The clinic acknowledges that being connected to and contributing as an individual to a community plays a key role in mothers’ recovery. As a result, the HOPE Clinic team seeks to build a strong and positive community between patients and team members. Parents can be linked to outside programs such as residential treatment, family day programs for women with OUD and other SUDs, and home visiting programs. The HOPE clinic team works with community partners to identify the right balance of individualized clinical and community supports for each family.
Trauma-Informed Care
All HOPE clinic team members receive training in trauma-informed care where they learn how to focus on and emphasize the family’s strengths and resilience during recovery. Staff also receive training on conflict resolution and de-escalation strategies and skills which are essential in communicating with mothers who may experience distress or display difficult behaviors due to withdrawal or mental health conditions.
Financing
The program is entirely grant funded, which generates ongoing conversations about the clinic’s long-term sustainability. Some services are reimbursed through Medicaid, but services provided by the peer recovery coaches are not reimbursable. A reimbursement platform is moving forward in Massachusetts for coaches, which is considered a step forward. The clinic is looking to integrate bundled care to assure service continuity for both mothers and infants for the first year after delivery.

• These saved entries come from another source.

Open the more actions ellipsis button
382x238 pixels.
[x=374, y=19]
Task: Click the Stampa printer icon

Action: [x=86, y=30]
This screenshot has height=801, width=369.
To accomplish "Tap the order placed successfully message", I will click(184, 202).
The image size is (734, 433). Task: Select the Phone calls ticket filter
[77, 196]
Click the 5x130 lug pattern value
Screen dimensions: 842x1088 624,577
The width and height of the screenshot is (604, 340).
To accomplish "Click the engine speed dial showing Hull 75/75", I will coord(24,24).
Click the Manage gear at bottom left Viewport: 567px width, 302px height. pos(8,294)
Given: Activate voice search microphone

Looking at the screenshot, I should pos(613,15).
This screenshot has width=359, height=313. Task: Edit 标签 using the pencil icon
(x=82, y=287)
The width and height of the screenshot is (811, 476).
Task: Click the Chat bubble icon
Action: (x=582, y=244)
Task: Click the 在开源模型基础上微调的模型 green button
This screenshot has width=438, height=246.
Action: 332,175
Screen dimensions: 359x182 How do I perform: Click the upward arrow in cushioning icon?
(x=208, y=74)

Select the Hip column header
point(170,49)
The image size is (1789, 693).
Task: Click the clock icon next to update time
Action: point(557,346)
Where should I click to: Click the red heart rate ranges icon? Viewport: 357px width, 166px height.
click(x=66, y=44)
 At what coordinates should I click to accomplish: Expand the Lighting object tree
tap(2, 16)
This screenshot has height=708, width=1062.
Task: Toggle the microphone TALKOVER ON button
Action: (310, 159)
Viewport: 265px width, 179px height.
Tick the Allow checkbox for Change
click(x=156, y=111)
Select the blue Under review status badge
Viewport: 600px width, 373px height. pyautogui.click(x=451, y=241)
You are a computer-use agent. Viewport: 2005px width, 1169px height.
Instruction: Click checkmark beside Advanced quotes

To provide evidence for the effectiveness of care provided, and to receive reimbursement for services, the clinic continually reviews which outcomes should be measured. Aside from individual outcomes for the infants and for the mothers, the clinic seeks to measure dyadic outcomes, such as health utilization outcomes, (i.e. flexible appointments), bonding, attachment, and parenting skills. Since these outcomes are heavily based on qualitative data, they take time to measure.
Advice for Other Practices
In Massachusetts more than half of the mothers who experienced an opioid overdose within a year of giving birth had no indication of opioid use disorder in their charts. This data highlights how pediatricians have a unique opportunity to identify this vulnerable population during frequent visits for their infant in the first year of life and learn how to support them through recovery. Pediatric practices can start by evaluating their potential to providing multidisciplinary care. A solution adopted by the HOPE Clinic was to communicate, collaborate and partner with providers operating in different “silos”.
The team understands that caring for this vulnerable patient population is trauma work. The stress placed on providers themselves when caring for these families must be considered when building strong clinical teams. Each team member needs support to strengthen their own resiliency and manage secondary traumatic stress and compassion fatigue. A multidisciplinary team needs departmental champion a person who will support and lead the work across various departments. Additionally, it is also important to examine whether there are disparities in the care provided to patients from diverse ethnic and racial groups and minorities.